Re: resolving the URL mess

On 10/03/2014 06:39 AM, David Sheets wrote:
> On Fri, Oct 3, 2014 at 2:02 AM, Austin William Wright <aaa@bzfx.net> wrote:
>>
>>
>> On Thu, Oct 2, 2014 at 11:07 AM, Sam Ruby <rubys@intertwingly.net> wrote:
>>>
>>> On 10/02/2014 06:05 AM, David Sheets wrote:
>>>>
>>>>
>>>>> Anne, Dave Thayer, Sam Ruby, John Klensin come to mind…
>>>>
>>>> I believe that when we have something to show, we should entice them to
>>>> join us.
>>>
>>> +1
>>>
>>> At the moment, a non-existent spec doesn't solve any problem that I
>>> currently have.  That's not meant to discourage or encourage you to produce
>>> a spec, but merely an agreement that the time that I would get interested is
>>> when you have something to show.
>>>
>>> For what it is worth, examples of problem I do have:
>>>
>>> 1) Neither RFC 3986 nor RFC 3987 define the content you will find here:
>>> https://url.spec.whatwg.org/#api
>>
>> I'm fully behind a standard IRI/URI parsing interface. Let's just release a
>> spec that's dedicated to a WebIDL interface for representing and performing
>> operations on URIs/IRIs, though. There's no reason it needs to be combined
>> into RFC3986/7, any more than XML/HTML and the DOM API need to be combined.
>
> A WebIDL interface for URI manipulation would certainly be desirable
> but I'm uncertain if it should be within the scope of this group.
> Specifically, I worry that attempting to define a WebIDL interface
> before having a specification covering the existing and aspirational
> behavior of deployed systems may lead us astray. I think a WebIDL
> interface need not be bundled with a specification of the functions on
> URI strings and their interpretation, as you say.

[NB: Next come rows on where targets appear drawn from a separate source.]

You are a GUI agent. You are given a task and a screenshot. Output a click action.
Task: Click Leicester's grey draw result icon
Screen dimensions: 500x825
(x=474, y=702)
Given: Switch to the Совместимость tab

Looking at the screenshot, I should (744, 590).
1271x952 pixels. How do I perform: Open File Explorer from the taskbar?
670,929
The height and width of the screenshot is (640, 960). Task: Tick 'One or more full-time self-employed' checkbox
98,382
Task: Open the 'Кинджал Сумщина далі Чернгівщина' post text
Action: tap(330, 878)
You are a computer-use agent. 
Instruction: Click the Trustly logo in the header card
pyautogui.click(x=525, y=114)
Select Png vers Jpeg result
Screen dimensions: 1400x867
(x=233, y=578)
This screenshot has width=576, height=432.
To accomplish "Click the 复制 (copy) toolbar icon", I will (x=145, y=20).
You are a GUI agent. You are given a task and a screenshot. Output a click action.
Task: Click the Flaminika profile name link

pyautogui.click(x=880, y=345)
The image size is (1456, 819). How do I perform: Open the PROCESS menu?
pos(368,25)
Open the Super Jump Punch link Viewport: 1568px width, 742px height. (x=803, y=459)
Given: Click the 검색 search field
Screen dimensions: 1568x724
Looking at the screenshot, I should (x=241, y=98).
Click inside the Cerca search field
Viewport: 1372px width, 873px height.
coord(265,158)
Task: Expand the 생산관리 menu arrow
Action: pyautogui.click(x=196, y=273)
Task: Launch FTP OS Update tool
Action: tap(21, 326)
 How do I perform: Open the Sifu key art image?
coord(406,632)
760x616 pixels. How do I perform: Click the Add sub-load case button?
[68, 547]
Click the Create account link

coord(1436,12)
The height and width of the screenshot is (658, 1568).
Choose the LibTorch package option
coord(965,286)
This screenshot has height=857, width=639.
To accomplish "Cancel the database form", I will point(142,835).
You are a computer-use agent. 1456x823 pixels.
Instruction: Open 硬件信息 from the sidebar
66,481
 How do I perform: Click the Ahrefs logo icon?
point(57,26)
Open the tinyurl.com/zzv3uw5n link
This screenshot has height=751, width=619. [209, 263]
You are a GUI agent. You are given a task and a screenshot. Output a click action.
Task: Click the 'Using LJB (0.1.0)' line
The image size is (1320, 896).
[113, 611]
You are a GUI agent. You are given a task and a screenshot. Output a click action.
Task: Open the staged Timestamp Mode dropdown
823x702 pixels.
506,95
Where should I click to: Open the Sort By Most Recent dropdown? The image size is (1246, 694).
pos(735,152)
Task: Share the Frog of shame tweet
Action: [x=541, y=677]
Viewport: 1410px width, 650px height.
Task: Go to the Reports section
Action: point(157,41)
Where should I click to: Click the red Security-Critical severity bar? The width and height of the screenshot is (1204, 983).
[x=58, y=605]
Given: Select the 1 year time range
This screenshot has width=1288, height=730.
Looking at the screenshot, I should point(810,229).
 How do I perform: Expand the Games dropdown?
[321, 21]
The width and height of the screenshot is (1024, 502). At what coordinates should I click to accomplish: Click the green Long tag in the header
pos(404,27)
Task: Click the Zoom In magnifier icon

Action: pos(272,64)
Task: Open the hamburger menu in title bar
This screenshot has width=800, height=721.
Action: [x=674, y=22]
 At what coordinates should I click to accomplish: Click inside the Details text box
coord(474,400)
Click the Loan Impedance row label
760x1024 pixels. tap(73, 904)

Understood, but be aware that unless that work is done, that makes this 
effort less relevant to me.

The HTML specification is going to reference a specification for link 
and anchor href manipulation, and manipulation includes parsing and 
serialization.  Those rules, in turn need to be consistent with how user 
agents actually parse things purported to be links in the wild.

I don't care if those links are called URIs or URLs.  I do care that the 
spec that the HTML specification references defines the interface in 
terms that web browsers implement, and frameworks like node.js emulate.

Certainly, that work could be layered on top of the work defined of the 
work envisioned here.  But only if the rules defined here are compatible.

Here's an analysis of the current incompatibilities between the WHATWG 
definition of URL parsing and the RFC 3986/7 definition of URI parsing:

http://intertwingly.net/blog/2014/10/02/WHATWG-URL-vs-IETF-URI

And here are test results for the WHATWG URL definition:

http://w3c.github.io/test-results/url/all.html

There is plenty of room for improvement.